Betsey Stevenson, an economist at the University of Michigan, said the moves of those like Schmidt and Wint are feeding another underlying feature of the Great Resignation – an increase in labour force churn.
“We’re seeing more hiring and seeing more quits, but we’re not really seeing more firing or separation,” Stevenson said. “It reflects the fact that people didn’t want to move [jobs] for a while during the pandemic, which was a terrible time to switch jobs.”
The coronavirus pandemic has also caused workers in the healthcare sector – and other sectors that rely on essential workers who have endured an increased risk of catching COVID-19 on the job – to look for work elsewhere. For flight attendants, retail workers, and the like, “your company might have a policy where everybody has to wear a mask and now you find yourself stuck enforcing mask mandates among an increasingly hostile public,” Stevenson explained.
She sees the Great Resignation as the opportunity for workers to find a job with the amenities they want, from the ability to work remotely to gigs where they’re not required to be vaccinated and much in between. The more people leave their jobs for something better for them, the more they create vacancies that others can upgrade into. “That’s a process that should work itself out,” Stevenson said, adding that, despite the myriad reasons workers give for leaving these days, pay remains the central factor.

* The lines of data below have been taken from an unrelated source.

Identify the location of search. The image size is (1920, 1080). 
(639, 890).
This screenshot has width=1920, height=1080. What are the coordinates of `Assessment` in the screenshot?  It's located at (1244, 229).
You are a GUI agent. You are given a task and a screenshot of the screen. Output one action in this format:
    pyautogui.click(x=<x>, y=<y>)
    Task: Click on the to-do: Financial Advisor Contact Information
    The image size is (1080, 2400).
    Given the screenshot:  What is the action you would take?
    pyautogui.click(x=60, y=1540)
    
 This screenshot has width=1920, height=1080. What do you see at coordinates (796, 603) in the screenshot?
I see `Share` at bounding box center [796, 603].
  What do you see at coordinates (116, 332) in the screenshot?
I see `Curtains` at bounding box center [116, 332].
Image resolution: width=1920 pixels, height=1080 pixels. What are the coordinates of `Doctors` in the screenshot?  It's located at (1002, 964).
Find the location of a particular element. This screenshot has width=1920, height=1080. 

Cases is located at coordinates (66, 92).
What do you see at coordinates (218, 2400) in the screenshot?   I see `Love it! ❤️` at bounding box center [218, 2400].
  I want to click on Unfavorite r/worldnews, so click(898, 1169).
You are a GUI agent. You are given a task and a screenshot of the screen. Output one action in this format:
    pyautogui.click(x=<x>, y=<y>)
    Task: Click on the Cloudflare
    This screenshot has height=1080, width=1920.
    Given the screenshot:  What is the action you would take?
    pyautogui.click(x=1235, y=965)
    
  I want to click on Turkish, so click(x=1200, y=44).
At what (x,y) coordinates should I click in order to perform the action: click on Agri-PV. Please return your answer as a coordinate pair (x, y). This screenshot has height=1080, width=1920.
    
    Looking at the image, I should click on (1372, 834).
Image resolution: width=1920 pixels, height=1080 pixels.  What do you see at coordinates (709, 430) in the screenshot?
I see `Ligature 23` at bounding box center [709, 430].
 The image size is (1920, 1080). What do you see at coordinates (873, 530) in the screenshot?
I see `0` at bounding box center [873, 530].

“Looking for a higher-paid job has always been the case when workers change jobs,” she said. “If you look over many decades, wage growth doesn’t usually occur because your boss gives you a big raise. It usually occurs because somebody gives you an outside job offer.”
When it comes to businesses winning the war for talent, Stevenson says that jobs have always been “a bundle of amenities” that can be seen as positives or negatives depending on an individual worker’s preferences. “The question,” she said, “is what is the bundle of amenities that I have to offer to attract the workers I want?”